▶ _Your objective_: Look over the listing below and report how many of its lines contain the string "Toggle", with no other words.

▶ _Supplied material_:

^^^^^^^^^^^^^^^^

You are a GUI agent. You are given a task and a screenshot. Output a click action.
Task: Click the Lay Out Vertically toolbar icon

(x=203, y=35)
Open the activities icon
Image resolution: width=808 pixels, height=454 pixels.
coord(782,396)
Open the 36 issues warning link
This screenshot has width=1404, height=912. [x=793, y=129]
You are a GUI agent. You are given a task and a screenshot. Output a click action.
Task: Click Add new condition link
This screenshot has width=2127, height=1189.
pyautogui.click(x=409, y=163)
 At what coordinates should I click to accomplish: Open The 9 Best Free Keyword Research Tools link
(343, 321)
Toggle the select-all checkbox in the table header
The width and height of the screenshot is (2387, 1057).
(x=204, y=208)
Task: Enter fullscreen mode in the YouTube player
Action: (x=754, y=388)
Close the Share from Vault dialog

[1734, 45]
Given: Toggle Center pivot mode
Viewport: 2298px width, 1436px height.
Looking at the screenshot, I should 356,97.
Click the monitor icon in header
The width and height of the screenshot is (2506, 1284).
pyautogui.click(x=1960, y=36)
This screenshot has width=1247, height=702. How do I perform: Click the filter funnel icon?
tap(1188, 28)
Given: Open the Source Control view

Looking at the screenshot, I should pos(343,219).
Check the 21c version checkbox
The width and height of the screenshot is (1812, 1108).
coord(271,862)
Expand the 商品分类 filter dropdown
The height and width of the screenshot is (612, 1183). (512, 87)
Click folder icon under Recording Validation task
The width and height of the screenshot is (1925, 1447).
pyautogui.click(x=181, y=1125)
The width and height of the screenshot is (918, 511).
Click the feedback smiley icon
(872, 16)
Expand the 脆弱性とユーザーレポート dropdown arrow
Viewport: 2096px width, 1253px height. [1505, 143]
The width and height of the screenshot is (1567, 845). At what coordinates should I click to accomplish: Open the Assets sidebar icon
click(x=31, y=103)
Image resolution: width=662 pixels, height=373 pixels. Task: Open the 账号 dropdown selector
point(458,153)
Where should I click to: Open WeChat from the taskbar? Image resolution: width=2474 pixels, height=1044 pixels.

^^^^^^^^^^^^^^^^

▶ _Exercise output_: 2